● Work to do: Rewrite every line of the listing below, requests included, and scale each coordinate in the answers by 2.3, rounding to whole numbers with halves going up. Omit the pictures from your reply.

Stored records
=======
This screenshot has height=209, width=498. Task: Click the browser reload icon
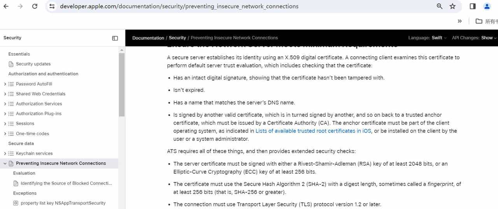35,6
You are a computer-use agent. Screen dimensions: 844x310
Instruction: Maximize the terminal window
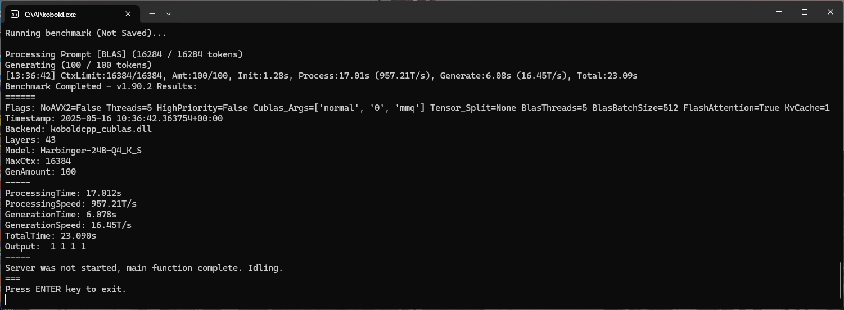click(x=805, y=12)
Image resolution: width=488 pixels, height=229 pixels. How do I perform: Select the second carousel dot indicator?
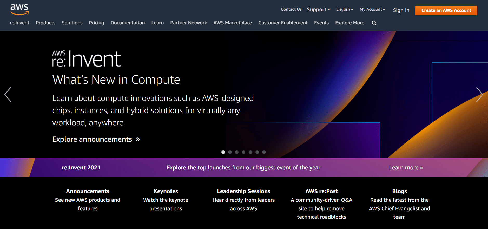pos(230,152)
=======
● Final result:
This screenshot has height=209, width=498. Task: Click the browser reload icon
81,14
You are a computer-use agent. Screen dimensions: 844x310
Instruction: Maximize the terminal window
click(x=1852, y=28)
Image resolution: width=488 pixels, height=229 pixels. How do I perform: Select the second carousel dot indicator?
pos(529,350)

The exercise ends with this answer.